• _WHAT TO WORK ON_:
How do the lines below between the ones holding "nur Text (266, 628)" and "News (980, 23)", inclusive, read? Give them again exactly, with no other lines.
====
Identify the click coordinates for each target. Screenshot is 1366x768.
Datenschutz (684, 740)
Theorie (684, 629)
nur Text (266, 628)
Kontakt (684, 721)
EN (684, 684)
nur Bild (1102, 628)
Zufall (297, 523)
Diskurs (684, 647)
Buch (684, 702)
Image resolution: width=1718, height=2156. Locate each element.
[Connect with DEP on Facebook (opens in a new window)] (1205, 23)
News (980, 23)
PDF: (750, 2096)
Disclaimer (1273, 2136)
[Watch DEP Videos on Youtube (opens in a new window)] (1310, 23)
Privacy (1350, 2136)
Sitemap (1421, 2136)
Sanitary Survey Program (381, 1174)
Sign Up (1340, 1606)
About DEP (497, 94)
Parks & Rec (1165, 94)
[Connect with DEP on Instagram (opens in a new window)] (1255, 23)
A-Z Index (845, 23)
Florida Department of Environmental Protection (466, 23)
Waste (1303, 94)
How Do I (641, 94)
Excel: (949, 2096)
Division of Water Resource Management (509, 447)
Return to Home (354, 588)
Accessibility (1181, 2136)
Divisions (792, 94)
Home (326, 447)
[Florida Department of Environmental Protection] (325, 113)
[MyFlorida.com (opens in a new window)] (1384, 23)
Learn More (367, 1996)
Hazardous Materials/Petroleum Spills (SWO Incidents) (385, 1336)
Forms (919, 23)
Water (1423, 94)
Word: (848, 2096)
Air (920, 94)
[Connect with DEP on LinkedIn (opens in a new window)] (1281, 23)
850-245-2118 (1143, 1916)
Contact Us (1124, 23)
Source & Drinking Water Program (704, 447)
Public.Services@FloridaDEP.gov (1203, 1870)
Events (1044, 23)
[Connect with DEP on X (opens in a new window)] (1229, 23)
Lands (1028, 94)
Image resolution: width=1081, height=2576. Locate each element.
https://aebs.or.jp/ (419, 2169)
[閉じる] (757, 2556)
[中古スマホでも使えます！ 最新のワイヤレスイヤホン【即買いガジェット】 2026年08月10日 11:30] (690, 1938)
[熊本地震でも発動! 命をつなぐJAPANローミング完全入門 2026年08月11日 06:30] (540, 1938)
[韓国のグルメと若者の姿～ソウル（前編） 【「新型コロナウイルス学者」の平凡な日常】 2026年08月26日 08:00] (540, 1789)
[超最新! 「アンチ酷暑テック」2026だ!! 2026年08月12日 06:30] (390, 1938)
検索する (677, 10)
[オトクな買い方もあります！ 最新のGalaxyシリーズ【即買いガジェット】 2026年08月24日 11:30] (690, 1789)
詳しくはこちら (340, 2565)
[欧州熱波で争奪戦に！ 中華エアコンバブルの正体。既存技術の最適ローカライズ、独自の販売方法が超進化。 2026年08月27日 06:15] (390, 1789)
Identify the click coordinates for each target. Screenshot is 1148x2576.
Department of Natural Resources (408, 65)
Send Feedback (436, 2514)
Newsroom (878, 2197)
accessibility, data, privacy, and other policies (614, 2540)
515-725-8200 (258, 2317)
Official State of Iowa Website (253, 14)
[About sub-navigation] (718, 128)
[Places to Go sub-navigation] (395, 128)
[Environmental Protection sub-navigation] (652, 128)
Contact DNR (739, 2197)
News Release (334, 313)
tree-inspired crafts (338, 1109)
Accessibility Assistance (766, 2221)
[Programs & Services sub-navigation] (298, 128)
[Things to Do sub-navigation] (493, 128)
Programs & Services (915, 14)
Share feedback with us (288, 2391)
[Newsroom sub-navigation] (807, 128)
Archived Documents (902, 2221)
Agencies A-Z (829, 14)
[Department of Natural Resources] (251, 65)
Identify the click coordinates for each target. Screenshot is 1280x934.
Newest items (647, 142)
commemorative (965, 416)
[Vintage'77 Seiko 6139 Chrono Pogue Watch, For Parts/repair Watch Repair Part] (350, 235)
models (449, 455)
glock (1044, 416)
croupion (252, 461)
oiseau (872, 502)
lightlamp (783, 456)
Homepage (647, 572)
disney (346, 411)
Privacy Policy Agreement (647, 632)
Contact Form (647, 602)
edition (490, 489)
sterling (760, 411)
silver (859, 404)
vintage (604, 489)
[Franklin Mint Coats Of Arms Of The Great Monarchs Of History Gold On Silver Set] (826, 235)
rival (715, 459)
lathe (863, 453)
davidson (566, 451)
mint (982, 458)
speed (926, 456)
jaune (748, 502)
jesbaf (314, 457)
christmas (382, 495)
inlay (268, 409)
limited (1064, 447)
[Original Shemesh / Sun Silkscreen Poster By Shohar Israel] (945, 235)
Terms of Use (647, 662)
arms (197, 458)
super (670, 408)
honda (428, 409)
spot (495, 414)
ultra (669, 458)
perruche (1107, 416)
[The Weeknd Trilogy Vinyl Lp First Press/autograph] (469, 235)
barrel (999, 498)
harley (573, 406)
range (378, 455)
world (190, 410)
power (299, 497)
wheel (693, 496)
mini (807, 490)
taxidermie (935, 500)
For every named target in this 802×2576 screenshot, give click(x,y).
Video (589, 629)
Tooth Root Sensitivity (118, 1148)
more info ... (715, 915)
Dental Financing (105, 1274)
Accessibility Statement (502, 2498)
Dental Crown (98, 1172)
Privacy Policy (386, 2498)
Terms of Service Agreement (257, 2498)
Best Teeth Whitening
====
• _REPLY TO THE EXERCISE_:
nur Text (266, 628)
Kontakt (684, 721)
EN (684, 684)
nur Bild (1102, 628)
Zufall (297, 523)
Diskurs (684, 647)
Buch (684, 702)
Image resolution: width=1718, height=2156. Locate each element.
[Connect with DEP on Facebook (opens in a new window)] (1205, 23)
News (980, 23)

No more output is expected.